MyBuddyCheck does not sell, rent or lease your personal information to other third party companies.
- Shipping & Delivery
- Given the nature of some of the products sold (i.e. BCN daily, weekly, monthly subscriprions) delivery is presumed complete upon reading of the material following credit card transaction and or/ you complete the registration process.
Registration can be completed via the web at (http://www.MyBuddyCheck.com) or by calling our call center at (888.804.3622). There is a non-refundable "ONE TIME FEE" associated with any registration of the Buddy Check Network service and will be billed at the time of registration. This applies to any call subscription package. (i.e. daily, weekly, or monthly).
Once , MyBuddyCheck has received the registration information your Buddycheck call monitoring service will begin within 24 hrs, depending on the call scheduled frequency selected.
- Return Policy
- You may subscribe to any service from this Web site by using any one of the payment options listed in (link to Payment Options). MyBuddyCheck reserves the right to change its payment procedures at any time without prior notice to you.

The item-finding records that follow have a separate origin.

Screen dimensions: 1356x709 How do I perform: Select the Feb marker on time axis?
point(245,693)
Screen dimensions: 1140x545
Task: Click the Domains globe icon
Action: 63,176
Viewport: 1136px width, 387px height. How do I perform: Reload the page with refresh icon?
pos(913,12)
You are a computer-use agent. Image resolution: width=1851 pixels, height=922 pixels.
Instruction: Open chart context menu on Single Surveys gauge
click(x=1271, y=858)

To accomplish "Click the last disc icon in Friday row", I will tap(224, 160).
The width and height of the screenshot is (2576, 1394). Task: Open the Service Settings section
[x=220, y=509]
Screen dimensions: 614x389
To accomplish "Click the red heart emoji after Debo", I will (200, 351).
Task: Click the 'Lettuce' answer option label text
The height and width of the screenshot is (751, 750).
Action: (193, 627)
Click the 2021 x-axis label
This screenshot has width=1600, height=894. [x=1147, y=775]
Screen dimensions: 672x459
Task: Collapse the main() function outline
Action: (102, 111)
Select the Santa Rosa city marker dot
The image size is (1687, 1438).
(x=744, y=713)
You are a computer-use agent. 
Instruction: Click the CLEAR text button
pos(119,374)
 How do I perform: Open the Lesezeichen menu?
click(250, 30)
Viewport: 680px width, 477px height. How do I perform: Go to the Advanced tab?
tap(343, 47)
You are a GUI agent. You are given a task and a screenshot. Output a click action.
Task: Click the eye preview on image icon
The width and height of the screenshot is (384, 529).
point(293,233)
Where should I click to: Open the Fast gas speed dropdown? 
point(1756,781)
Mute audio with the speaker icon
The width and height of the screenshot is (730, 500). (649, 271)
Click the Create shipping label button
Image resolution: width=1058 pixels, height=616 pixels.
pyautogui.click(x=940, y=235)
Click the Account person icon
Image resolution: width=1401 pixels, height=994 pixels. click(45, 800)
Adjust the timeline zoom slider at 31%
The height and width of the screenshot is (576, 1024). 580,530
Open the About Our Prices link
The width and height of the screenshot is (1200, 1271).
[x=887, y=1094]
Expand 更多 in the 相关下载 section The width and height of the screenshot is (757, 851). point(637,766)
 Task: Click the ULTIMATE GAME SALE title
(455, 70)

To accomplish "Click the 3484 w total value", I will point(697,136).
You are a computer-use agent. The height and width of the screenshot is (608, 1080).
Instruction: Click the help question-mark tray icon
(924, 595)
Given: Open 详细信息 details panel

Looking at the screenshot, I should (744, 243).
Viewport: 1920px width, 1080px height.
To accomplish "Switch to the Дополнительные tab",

You may cancel your service at any time. To cancel your service you may do any of the following:
1. Payments by PayPal: log into their site and cancel your subscription payment schedule.
2. Send a email notification that you wish to cancel to us at (support@mybuddycheck.com)
3.Call us at (888.604.3622)
Any outstanding fees refunded will be on a pro-rated basis as determined by MyBuddyCheck. We will credit you in the same manner as your original payment within 7 days of receiving the subscription termination notice.